Le droit, les droits, sont omniprésents dans nos sociétés occidentales développées. De nombreux actes que nous effectuons au cours de notre vie – percevoir un salaire régulier, une retraite ou des aides au logement, voter, prendre un congé maladie, aller à une manifestation (presque) sans crainte d’être molesté – sont encadrés par des normes juridiques qui s’imposent aux tiers concernés : administrations, entreprises privées, forces de l’ordre. Nous y sommes si habitués que beaucoup de ces droits nous paraissent naturels, au sens le plus immédiat de ce mot, c’est-à-dire évidents. « J’ai le droit », « vous n’avez pas le droit » sont des phrases réflexes qui surgissent spontanément dans certaines situations, illustrant l’ancrage de ces normes dans les mentalités. Cette impression de naturalité est historiquement très récente et à bien des égards trompeuse.
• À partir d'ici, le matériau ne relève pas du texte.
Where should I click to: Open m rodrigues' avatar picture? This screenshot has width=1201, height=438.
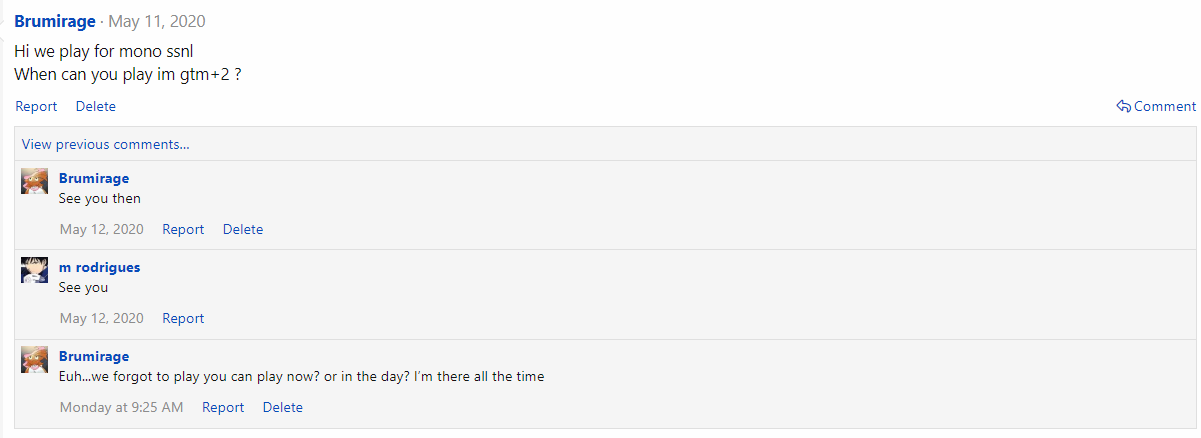35,270
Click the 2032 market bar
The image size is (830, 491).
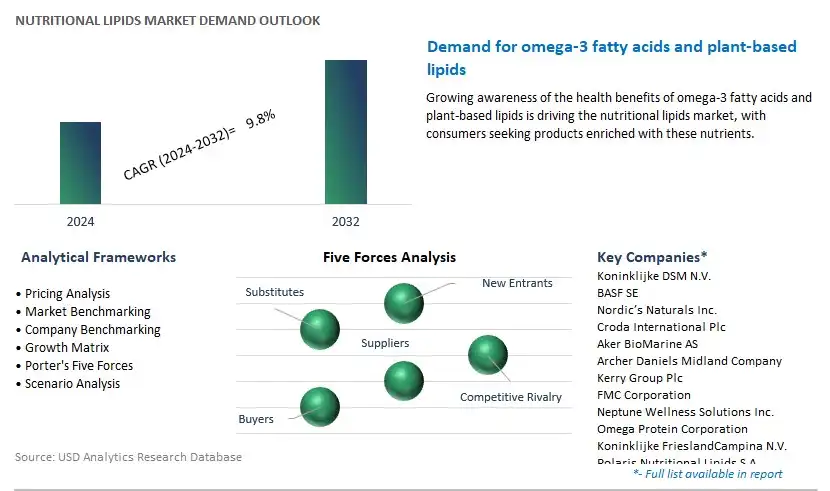[x=346, y=132]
Avant d’être une impression subjective, la « naturalité » du droit est un concept philosophique. En effet, la réflexion juridique a longtemps été dominée par la querelle entre jusnaturalistes et positivistes : les premiers affirment l’existence d’un droit naturel (en latin, jus naturale) – ensemble de droits universels, atemporels et inaliénables que tout homme possèderait du seul fait de son appartenance au genre humain ; les seconds ne reconnaissent que le droit positif, c’est-à-dire les règles juridiques effectivement en vigueur dans un pays ou une entité politique. De cette bataille théorique, les positivistes sont ressortis largement gagnants – mais dans le champ juridique seulement.
Des droits naturels ?
Si la grande majorité des théoriciens se réclament aujourd’hui du droit positif, la conscience collective des sociétés occidentales, elle, est lourdement imprégnée d’une sorte de jusnaturalisme spontané. Le discours officiel sur les affaires domestiques et, plus encore, sur les affaires internationales est sous-tendu par l’idée que la légalité ne se résume pas aux lois conjoncturelles que chaque société se donne à un moment T, mais renvoie à un ensemble de valeurs et de principes absolus d’ordre moral, qui servent de référence à l’aune de laquelle ces lois doivent être jaugées. En face, les discours contestataires – revendications, dénonciations, voire appels à la résistance au pouvoir en place – sont tributaires de la même représentation, à ceci près qu’il s’agit ici de corriger les écarts du droit réel par rapport à l’idéal à l’intérieur même des démocraties.